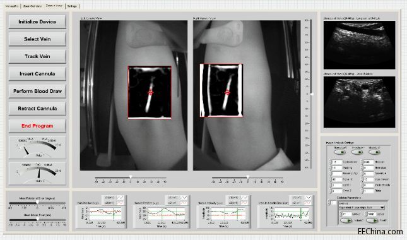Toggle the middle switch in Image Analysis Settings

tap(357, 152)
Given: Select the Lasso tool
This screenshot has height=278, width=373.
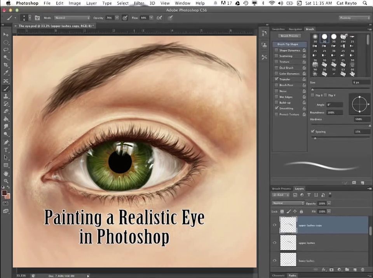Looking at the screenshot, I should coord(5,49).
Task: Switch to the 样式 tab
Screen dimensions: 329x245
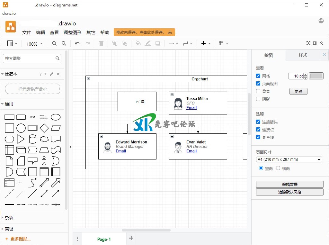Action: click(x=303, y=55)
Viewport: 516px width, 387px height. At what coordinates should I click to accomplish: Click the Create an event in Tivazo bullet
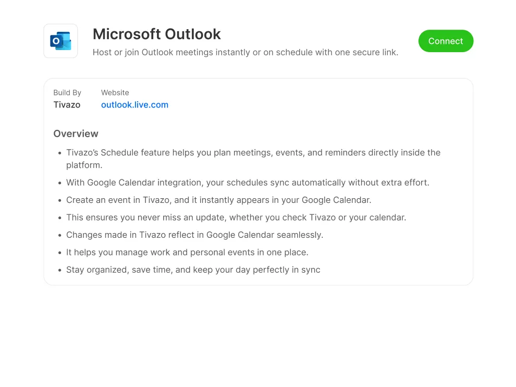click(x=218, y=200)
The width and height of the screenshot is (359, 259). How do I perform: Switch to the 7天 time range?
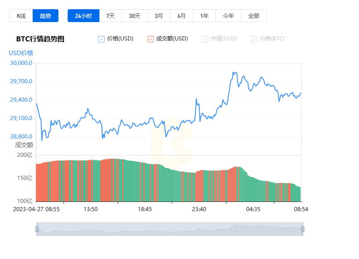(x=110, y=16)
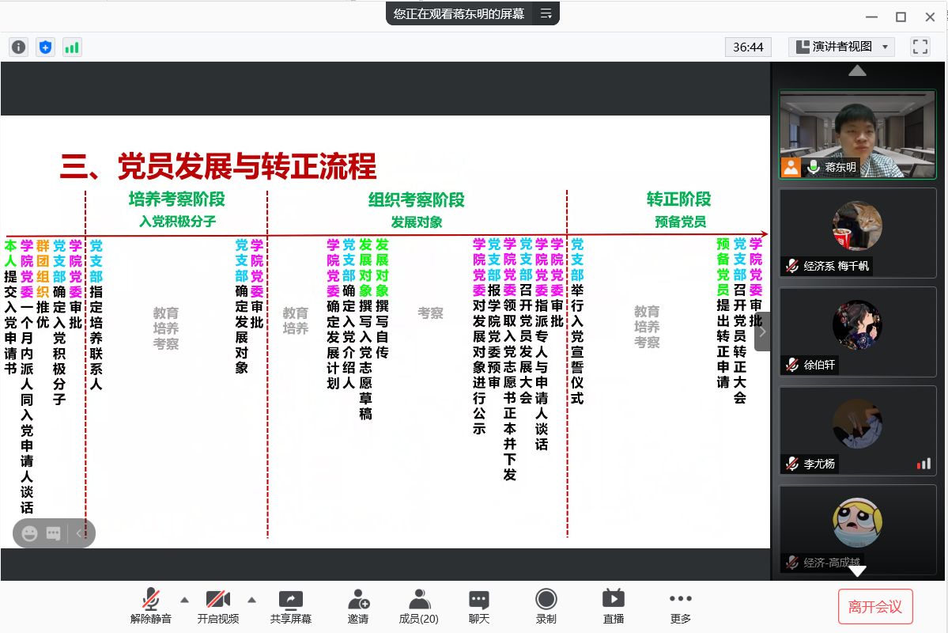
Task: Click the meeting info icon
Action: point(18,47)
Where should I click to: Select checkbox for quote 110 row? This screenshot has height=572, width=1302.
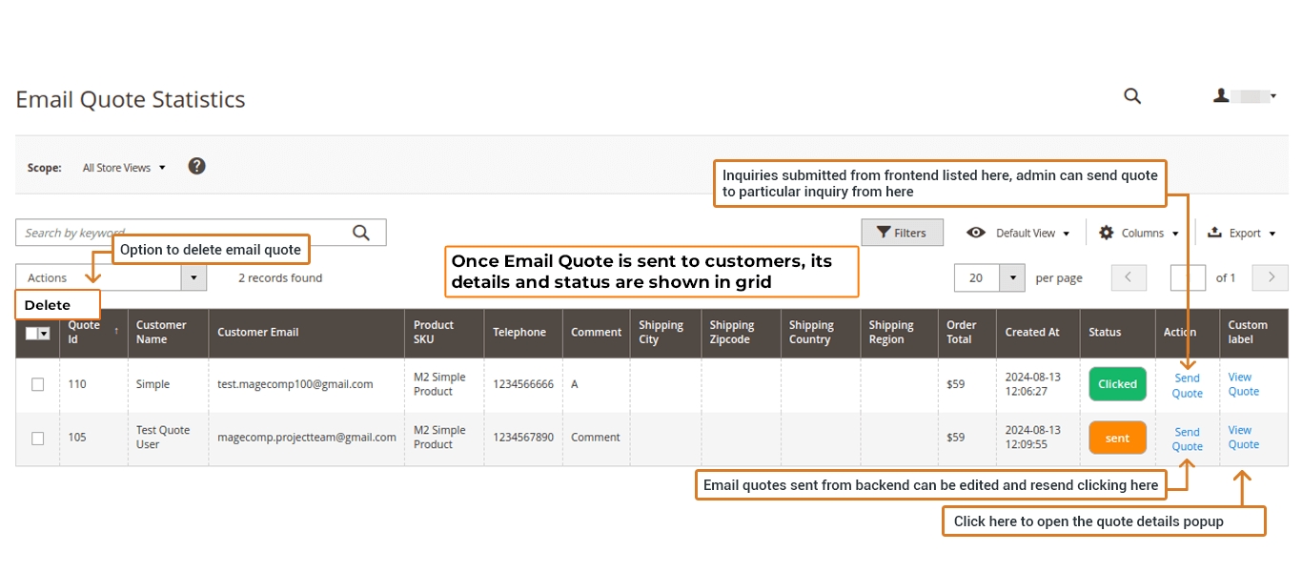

### WHAT IS REQUIRED:
Set down again, exactly, the lines from the one with "Given: Select the Lasso tool" to the last line of the data, both included and pictures excluded.

### OUTPUT OF THE EXERCISE:
Given: Select the Lasso tool
This screenshot has height=278, width=373.
Looking at the screenshot, I should coord(5,49).
Task: Switch to the 样式 tab
Screen dimensions: 329x245
Action: click(x=303, y=55)
Viewport: 516px width, 387px height. At what coordinates should I click to accomplish: Click the Create an event in Tivazo bullet
click(x=218, y=200)
The width and height of the screenshot is (359, 259). How do I perform: Switch to the 7天 time range?
(x=110, y=16)
Task: Click the meeting info icon
Action: point(18,47)
Where should I click to: Select checkbox for quote 110 row? This screenshot has height=572, width=1302.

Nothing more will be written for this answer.